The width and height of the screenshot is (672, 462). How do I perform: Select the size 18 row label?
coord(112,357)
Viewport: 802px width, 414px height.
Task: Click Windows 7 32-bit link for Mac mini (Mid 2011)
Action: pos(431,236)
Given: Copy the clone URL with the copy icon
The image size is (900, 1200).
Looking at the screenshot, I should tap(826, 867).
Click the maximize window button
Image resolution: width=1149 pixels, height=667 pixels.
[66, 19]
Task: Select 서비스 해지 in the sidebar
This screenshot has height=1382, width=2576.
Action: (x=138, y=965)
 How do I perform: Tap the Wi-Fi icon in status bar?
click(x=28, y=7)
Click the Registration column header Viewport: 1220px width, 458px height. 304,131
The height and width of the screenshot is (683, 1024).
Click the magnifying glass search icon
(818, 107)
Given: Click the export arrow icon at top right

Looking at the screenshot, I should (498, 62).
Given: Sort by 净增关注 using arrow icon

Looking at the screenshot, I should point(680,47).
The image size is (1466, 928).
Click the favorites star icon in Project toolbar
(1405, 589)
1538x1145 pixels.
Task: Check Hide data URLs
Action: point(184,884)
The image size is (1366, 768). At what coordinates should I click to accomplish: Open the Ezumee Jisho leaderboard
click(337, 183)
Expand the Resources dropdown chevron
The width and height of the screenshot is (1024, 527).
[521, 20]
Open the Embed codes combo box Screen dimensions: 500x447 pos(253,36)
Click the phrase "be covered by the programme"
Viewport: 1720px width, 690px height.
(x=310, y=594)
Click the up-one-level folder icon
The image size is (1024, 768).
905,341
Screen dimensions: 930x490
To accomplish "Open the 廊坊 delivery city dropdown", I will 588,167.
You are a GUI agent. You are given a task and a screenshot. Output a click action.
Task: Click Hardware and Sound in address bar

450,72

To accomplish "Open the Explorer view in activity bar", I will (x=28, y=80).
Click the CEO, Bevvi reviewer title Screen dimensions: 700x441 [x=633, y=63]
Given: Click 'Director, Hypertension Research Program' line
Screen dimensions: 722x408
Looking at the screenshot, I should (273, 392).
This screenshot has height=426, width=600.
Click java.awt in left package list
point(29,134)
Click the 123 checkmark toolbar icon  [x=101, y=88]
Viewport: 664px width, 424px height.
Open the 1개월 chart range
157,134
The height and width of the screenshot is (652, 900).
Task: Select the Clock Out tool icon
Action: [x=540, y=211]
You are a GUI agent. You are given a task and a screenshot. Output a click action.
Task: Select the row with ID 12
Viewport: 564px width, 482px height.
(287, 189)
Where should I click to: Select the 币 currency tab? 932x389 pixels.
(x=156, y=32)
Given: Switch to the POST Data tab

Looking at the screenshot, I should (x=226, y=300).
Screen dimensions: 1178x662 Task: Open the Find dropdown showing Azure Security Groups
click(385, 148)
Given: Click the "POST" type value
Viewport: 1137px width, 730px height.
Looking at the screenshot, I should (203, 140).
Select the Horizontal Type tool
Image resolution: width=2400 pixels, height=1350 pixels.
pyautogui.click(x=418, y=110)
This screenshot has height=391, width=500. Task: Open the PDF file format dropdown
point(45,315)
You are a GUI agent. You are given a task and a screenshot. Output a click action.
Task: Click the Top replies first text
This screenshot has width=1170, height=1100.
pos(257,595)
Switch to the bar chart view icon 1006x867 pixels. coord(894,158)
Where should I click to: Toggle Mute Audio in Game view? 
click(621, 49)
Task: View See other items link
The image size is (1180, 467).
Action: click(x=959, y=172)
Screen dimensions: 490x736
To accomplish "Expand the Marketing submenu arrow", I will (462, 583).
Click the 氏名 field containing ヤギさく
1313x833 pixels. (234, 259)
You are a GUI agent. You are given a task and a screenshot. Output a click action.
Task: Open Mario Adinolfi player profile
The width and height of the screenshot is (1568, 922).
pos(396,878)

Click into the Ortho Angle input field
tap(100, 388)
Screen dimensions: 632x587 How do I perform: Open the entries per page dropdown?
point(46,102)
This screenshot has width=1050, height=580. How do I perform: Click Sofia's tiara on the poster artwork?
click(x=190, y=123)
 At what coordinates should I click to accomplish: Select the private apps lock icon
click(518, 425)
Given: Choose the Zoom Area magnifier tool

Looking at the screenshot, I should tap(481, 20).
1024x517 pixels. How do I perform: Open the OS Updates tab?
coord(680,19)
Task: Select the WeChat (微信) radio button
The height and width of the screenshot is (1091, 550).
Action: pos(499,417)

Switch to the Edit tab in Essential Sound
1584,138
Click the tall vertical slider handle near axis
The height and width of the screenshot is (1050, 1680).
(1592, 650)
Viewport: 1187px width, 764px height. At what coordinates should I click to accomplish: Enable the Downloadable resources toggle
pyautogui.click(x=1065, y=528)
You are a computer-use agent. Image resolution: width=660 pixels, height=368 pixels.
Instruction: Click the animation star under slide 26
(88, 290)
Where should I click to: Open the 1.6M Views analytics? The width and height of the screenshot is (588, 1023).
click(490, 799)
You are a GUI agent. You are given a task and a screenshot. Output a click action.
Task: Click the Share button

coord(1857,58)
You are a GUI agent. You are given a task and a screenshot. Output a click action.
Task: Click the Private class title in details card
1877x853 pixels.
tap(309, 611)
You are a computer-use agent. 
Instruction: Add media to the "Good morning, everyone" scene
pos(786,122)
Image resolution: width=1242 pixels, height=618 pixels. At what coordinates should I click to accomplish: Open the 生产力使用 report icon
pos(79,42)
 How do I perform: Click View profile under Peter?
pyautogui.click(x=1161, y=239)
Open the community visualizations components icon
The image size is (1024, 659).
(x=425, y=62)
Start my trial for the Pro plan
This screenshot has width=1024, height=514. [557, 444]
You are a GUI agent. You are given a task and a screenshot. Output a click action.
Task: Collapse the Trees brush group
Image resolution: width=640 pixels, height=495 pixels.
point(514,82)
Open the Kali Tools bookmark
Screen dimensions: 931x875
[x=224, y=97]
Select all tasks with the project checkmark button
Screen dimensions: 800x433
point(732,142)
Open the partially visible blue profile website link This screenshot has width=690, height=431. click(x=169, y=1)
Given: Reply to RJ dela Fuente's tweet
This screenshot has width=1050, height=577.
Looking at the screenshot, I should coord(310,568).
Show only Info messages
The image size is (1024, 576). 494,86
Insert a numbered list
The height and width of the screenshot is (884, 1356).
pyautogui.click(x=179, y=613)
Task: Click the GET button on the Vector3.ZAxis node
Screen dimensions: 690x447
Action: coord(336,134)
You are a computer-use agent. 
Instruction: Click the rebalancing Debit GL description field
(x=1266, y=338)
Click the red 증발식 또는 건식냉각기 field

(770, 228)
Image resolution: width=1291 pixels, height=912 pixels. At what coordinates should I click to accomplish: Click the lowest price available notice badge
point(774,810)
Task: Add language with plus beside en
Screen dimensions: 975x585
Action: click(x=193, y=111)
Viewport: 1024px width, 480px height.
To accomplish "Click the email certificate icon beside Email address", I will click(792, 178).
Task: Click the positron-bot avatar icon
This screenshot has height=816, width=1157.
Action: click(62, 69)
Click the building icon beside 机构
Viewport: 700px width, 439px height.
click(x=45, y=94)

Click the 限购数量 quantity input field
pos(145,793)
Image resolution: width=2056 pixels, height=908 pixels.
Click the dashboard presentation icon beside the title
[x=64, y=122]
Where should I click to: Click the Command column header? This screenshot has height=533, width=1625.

────────────────────

▶ _Brief_:
Every line above should be reproduced precisely.

▶ _Answer area_:
The width and height of the screenshot is (672, 462). How do I perform: Select the size 18 row label?
coord(112,357)
Viewport: 802px width, 414px height.
Task: Click Windows 7 32-bit link for Mac mini (Mid 2011)
Action: pos(431,236)
Given: Copy the clone URL with the copy icon
The image size is (900, 1200).
Looking at the screenshot, I should tap(826, 867).
Click the maximize window button
Image resolution: width=1149 pixels, height=667 pixels.
[66, 19]
Task: Select 서비스 해지 in the sidebar
This screenshot has height=1382, width=2576.
Action: (x=138, y=965)
 How do I perform: Tap the Wi-Fi icon in status bar?
click(x=28, y=7)
Click the Registration column header Viewport: 1220px width, 458px height. 304,131
The height and width of the screenshot is (683, 1024).
Click the magnifying glass search icon
(818, 107)
Given: Click the export arrow icon at top right

Looking at the screenshot, I should (498, 62).
Given: Sort by 净增关注 using arrow icon

Looking at the screenshot, I should point(680,47).
The image size is (1466, 928).
Click the favorites star icon in Project toolbar
(1405, 589)
1538x1145 pixels.
Task: Check Hide data URLs
Action: point(184,884)
The image size is (1366, 768). At what coordinates should I click to accomplish: Open the Ezumee Jisho leaderboard
click(337, 183)
Expand the Resources dropdown chevron
The width and height of the screenshot is (1024, 527).
[521, 20]
Open the Embed codes combo box Screen dimensions: 500x447 pos(253,36)
Click the phrase "be covered by the programme"
Viewport: 1720px width, 690px height.
(x=310, y=594)
Click the up-one-level folder icon
The image size is (1024, 768).
905,341
Screen dimensions: 930x490
To accomplish "Open the 廊坊 delivery city dropdown", I will 588,167.
You are a GUI agent. You are given a task and a screenshot. Output a click action.
Task: Click Hardware and Sound in address bar

450,72

To accomplish "Open the Explorer view in activity bar", I will (x=28, y=80).
Click the CEO, Bevvi reviewer title Screen dimensions: 700x441 [x=633, y=63]
Given: Click 'Director, Hypertension Research Program' line
Screen dimensions: 722x408
Looking at the screenshot, I should (273, 392).
This screenshot has height=426, width=600.
Click java.awt in left package list
point(29,134)
Click the 123 checkmark toolbar icon  [x=101, y=88]
Viewport: 664px width, 424px height.
Open the 1개월 chart range
157,134
The height and width of the screenshot is (652, 900).
Task: Select the Clock Out tool icon
Action: [x=540, y=211]
You are a GUI agent. You are given a task and a screenshot. Output a click action.
Task: Select the row with ID 12
Viewport: 564px width, 482px height.
(287, 189)
Where should I click to: Select the 币 currency tab? 932x389 pixels.
(x=156, y=32)
Given: Switch to the POST Data tab

Looking at the screenshot, I should (x=226, y=300).
Screen dimensions: 1178x662 Task: Open the Find dropdown showing Azure Security Groups
click(385, 148)
Given: Click the "POST" type value
Viewport: 1137px width, 730px height.
Looking at the screenshot, I should (203, 140).
Select the Horizontal Type tool
Image resolution: width=2400 pixels, height=1350 pixels.
pyautogui.click(x=418, y=110)
This screenshot has height=391, width=500. Task: Open the PDF file format dropdown
point(45,315)
You are a GUI agent. You are given a task and a screenshot. Output a click action.
Task: Click the Top replies first text
This screenshot has width=1170, height=1100.
pos(257,595)
Switch to the bar chart view icon 1006x867 pixels. coord(894,158)
Where should I click to: Toggle Mute Audio in Game view? 
click(621, 49)
Task: View See other items link
The image size is (1180, 467).
Action: click(x=959, y=172)
Screen dimensions: 490x736
To accomplish "Expand the Marketing submenu arrow", I will (462, 583).
Click the 氏名 field containing ヤギさく
1313x833 pixels. (234, 259)
You are a GUI agent. You are given a task and a screenshot. Output a click action.
Task: Open Mario Adinolfi player profile
The width and height of the screenshot is (1568, 922).
pos(396,878)

Click into the Ortho Angle input field
tap(100, 388)
Screen dimensions: 632x587 How do I perform: Open the entries per page dropdown?
point(46,102)
This screenshot has width=1050, height=580. How do I perform: Click Sofia's tiara on the poster artwork?
click(x=190, y=123)
 At what coordinates should I click to accomplish: Select the private apps lock icon
click(518, 425)
Given: Choose the Zoom Area magnifier tool

Looking at the screenshot, I should tap(481, 20).
1024x517 pixels. How do I perform: Open the OS Updates tab?
coord(680,19)
Task: Select the WeChat (微信) radio button
The height and width of the screenshot is (1091, 550).
Action: pos(499,417)

Switch to the Edit tab in Essential Sound
1584,138
Click the tall vertical slider handle near axis
The height and width of the screenshot is (1050, 1680).
(1592, 650)
Viewport: 1187px width, 764px height. At what coordinates should I click to accomplish: Enable the Downloadable resources toggle
pyautogui.click(x=1065, y=528)
You are a computer-use agent. Image resolution: width=660 pixels, height=368 pixels.
Instruction: Click the animation star under slide 26
(88, 290)
Where should I click to: Open the 1.6M Views analytics? The width and height of the screenshot is (588, 1023).
click(490, 799)
You are a GUI agent. You are given a task and a screenshot. Output a click action.
Task: Click the Share button

coord(1857,58)
You are a GUI agent. You are given a task and a screenshot. Output a click action.
Task: Click the Private class title in details card
1877x853 pixels.
tap(309, 611)
You are a computer-use agent. 
Instruction: Add media to the "Good morning, everyone" scene
pos(786,122)
Image resolution: width=1242 pixels, height=618 pixels. At what coordinates should I click to accomplish: Open the 生产力使用 report icon
pos(79,42)
 How do I perform: Click View profile under Peter?
pyautogui.click(x=1161, y=239)
Open the community visualizations components icon
The image size is (1024, 659).
(x=425, y=62)
Start my trial for the Pro plan
This screenshot has width=1024, height=514. [557, 444]
You are a GUI agent. You are given a task and a screenshot. Output a click action.
Task: Collapse the Trees brush group
Image resolution: width=640 pixels, height=495 pixels.
point(514,82)
Open the Kali Tools bookmark
Screen dimensions: 931x875
[x=224, y=97]
Select all tasks with the project checkmark button
Screen dimensions: 800x433
point(732,142)
Open the partially visible blue profile website link This screenshot has width=690, height=431. click(x=169, y=1)
Given: Reply to RJ dela Fuente's tweet
This screenshot has width=1050, height=577.
Looking at the screenshot, I should coord(310,568).
Show only Info messages
The image size is (1024, 576). 494,86
Insert a numbered list
The height and width of the screenshot is (884, 1356).
pyautogui.click(x=179, y=613)
Task: Click the GET button on the Vector3.ZAxis node
Screen dimensions: 690x447
Action: coord(336,134)
You are a computer-use agent. 
Instruction: Click the rebalancing Debit GL description field
(x=1266, y=338)
Click the red 증발식 또는 건식냉각기 field

(770, 228)
Image resolution: width=1291 pixels, height=912 pixels. At what coordinates should I click to accomplish: Click the lowest price available notice badge
point(774,810)
Task: Add language with plus beside en
Screen dimensions: 975x585
Action: click(x=193, y=111)
Viewport: 1024px width, 480px height.
To accomplish "Click the email certificate icon beside Email address", I will click(792, 178).
Task: Click the positron-bot avatar icon
This screenshot has height=816, width=1157.
Action: click(62, 69)
Click the building icon beside 机构
Viewport: 700px width, 439px height.
click(x=45, y=94)

Click the 限购数量 quantity input field
pos(145,793)
Image resolution: width=2056 pixels, height=908 pixels.
Click the dashboard presentation icon beside the title
[x=64, y=122]
Where should I click to: Click the Command column header? This screenshot has height=533, width=1625.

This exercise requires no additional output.